In a decision that stunned no one (yet will garner plenty of headlines), a federal district court granted a motion to dismiss filed by Major League Baseball (MLB) on the basis of its storied antitrust immunity. Coming almost on the eve of the World Series, this decision (now under appeal) will surely keep the MLB’s antitrust exemption, unique for a sports league, front and center as Congress investigates its effects and considers legislation to eliminate it.

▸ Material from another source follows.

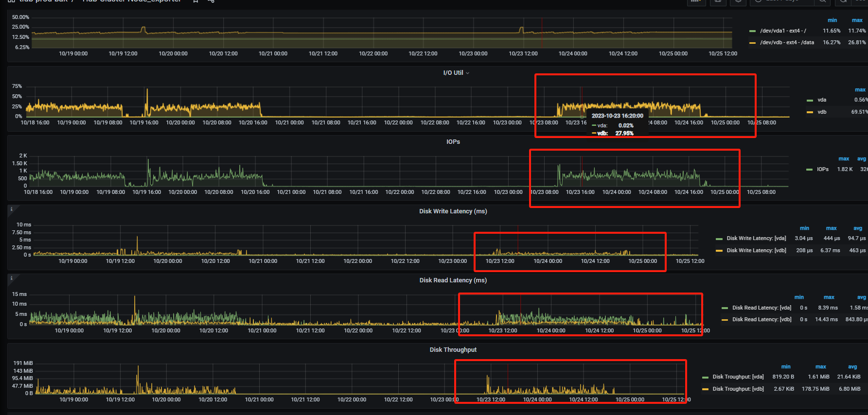
Task: Star this dashboard as favorite
Action: (195, 1)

In a decision from Southern District of New York Judge Andrew Carter, the court noted it was constrained to apply U.S. Supreme Court and Second Circuit precedent creating and refining professional baseball’s exemption from U.S. competition laws. The case, Nostalgic Partners, LLC et al. v. The Office of the Commissioner of Baseball, involves claims by four minor league baseball clubs that allege that defendant MLB violated Section 1 of the Sherman Act by orchestrating a horizontal agreement through which 40 minor league teams had their relationships with former MLB teams severed. Plaintiffs’ claims arise out of the 2020 expiration of the Professional Baseball Agreement (PBA), which was replaced by an agreement to form the Professional Development League (PDL), which reduced the number of permitted minor league affiliates for each MLB club from six to four.

While ultimately finding that the antitrust exemption shielded MLB from antitrust suits of this nature, the court noted that plaintiffs had otherwise adequately established antitrust standing and pleaded an antitrust violation.

With regard to antitrust standing, the court observed that plaintiffs met the bar for alleging anticompetitive conduct with allegations that there have been adverse effects in the market for minor league affiliations and that plaintiffs had been injured by the same. Notably, the court addressed defendant’s argument that, effectively, plaintiffs’ real complaint was that they no longer enjoyed being part of an otherwise anticompetitive agreement – an agreement they did not complain of when there were sufficient affiliation slots to enable them to participate in any alleged conspiracy. The court flatly rejected that argument, observing that such allegations did not bar plaintiffs from suing under the antitrust laws. “Even a cartel member has antitrust standing to challenge the cartel to which it belongs, to the extent that the member can demonstrate antitrust injury.”

With regard to pleading an antitrust violation, the court grappled with the issue of the appropriate standard of review for Section 1 claims in the sports industry. In the wake of the Supreme Court’s decision in NCAA v. Alston, the court refused to find the restraint of trade was per se unreasonable and also refused to engage in any sort of quick look analysis. “As in Alston, ‘this dispute presents complex questions requiring more than a blink to answer.’” As part of its full rule of reason analysis, the court necessarily considered the relevant market, and held that a narrowly drawn market – here, the market for minor league affiliations – was appropriate given the lack of available substitutes.

However, as many observers (likely even plaintiffs’ counsel) predicted, plaintiffs could not overcome MLB’s antitrust exemption dating back 100 years. This was even in the face of a Statement of Interest filed by the U.S. Department of Justice[i] urging a narrow construction of the MLB’s immunity. “Even analyzing the exemption narrowly, the exemption is wide enough to encompass the claims here.” The court concluded it was bound by Supreme Court and Second Circuit precedent that could only be altered by a new ruling from the high court or by congressional action. “[U]ntil the Supreme Court or Congress takes action, the exemption survives; it shields MLB from Plaintiffs’ lawsuit.” It will further surprise no one if it takes precisely such action at the highest levels of government to ultimately resolve this dispute nor that plaintiffs have already appealed.